Jakarta (Riaunews.com) – Kementerian Perhubungan (Kemenhub) menyiapkan regulasi untuk mewajibkan penerapan teknologi keselamatan pada kendaraan guna meningkatkan standar nasional dan menurunkan risiko fatal kecelakaan lalu lintas. Aturan tersebut akan dituangkan dalam Peraturan Menteri Perhubungan sebagai turunan dari peraturan pemerintah.
Direktur Sarana dan Keselamatan Transportasi Jalan Ditjen Perhubungan Darat Kemenhub, Yusuf Nugroho, mengatakan regulasi ini akan mencakup program keselamatan serta penetapan pemangku kepentingan yang bertanggung jawab, termasuk pemanfaatan teknologi pendukung keselamatan berkendara.
Yusuf menjelaskan pemerintah membuka ruang seluas-luasnya bagi pengembangan teknologi keselamatan, selama terbukti memberikan kontribusi nyata. Penguatan standar kendaraan berkeselamatan diposisikan sebagai lapisan perlindungan tambahan yang berjalan berdampingan dengan edukasi, penegakan hukum, dan perubahan perilaku pengguna jalan.
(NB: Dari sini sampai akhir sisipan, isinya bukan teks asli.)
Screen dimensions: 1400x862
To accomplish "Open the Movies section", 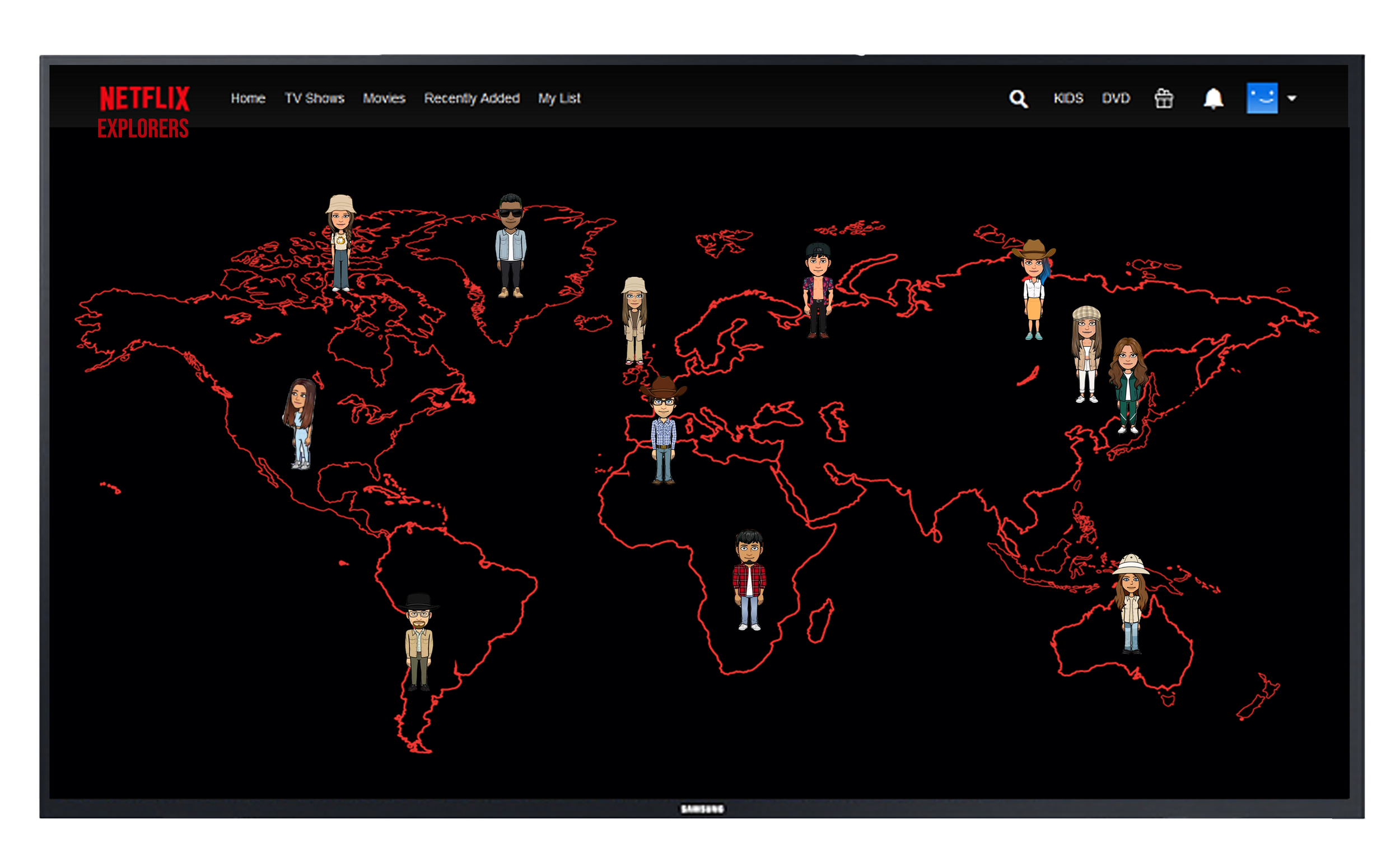I will (x=384, y=98).
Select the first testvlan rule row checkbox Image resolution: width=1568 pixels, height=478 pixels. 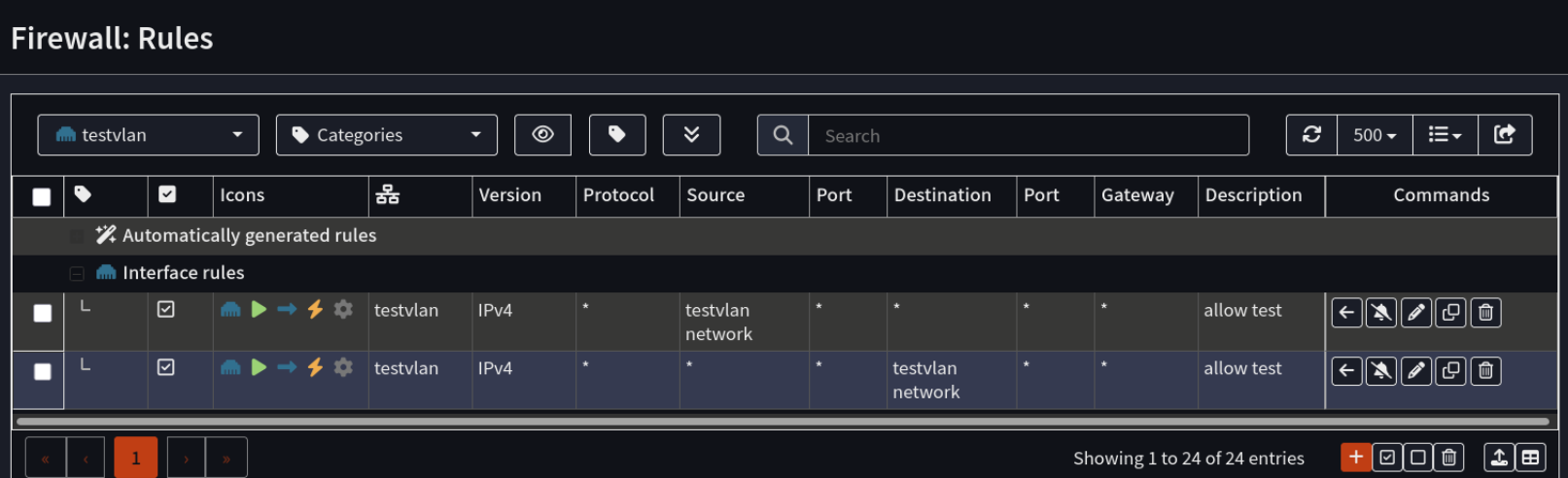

Ia mencontohkan penerapan standar teknologi keselamatan pada kendaraan roda dua, seperti helm berkualitas dan sistem pengereman berstandar internasional. Negara tetangga, Malaysia, telah mewajibkan sistem pengereman ABS pada sepeda motor baru setelah kajian dua tahun, yang terbukti mampu menurunkan angka kecelakaan dan kematian hingga 30 persen.
Disebutkan, tahun 2026 menjadi momentum penting bagi Indonesia karena hanya tersisa empat tahun untuk mencapai target global penurunan fatalitas kecelakaan lalu lintas sebesar 50 persen pada 2030. Data Perserikatan Bangsa-Bangsa mencatat sekitar 80 persen kecelakaan fatal di Indonesia melibatkan kendaraan roda dua, dengan dua pertiga korban tidak memiliki lisensi berkendara.
Sementara itu, Kalemdiklat Polri Komjen Pol Chryshnanda Dwilaksana menegaskan keselamatan jalan merupakan isu global dengan fokus pada penggunaan helm, pengendalian kecepatan, serta sistem perlindungan pengguna jalan. Ketua Dewan Pengawas Road Safety Association Indonesia, Rio Octaviano, menambahkan penguatan perilaku berkendara harus berjalan seiring dengan penerapan teknologi keselamatan agar seluruh pilar keselamatan jalan dapat diterapkan secara seimbang dan saling menguatkan.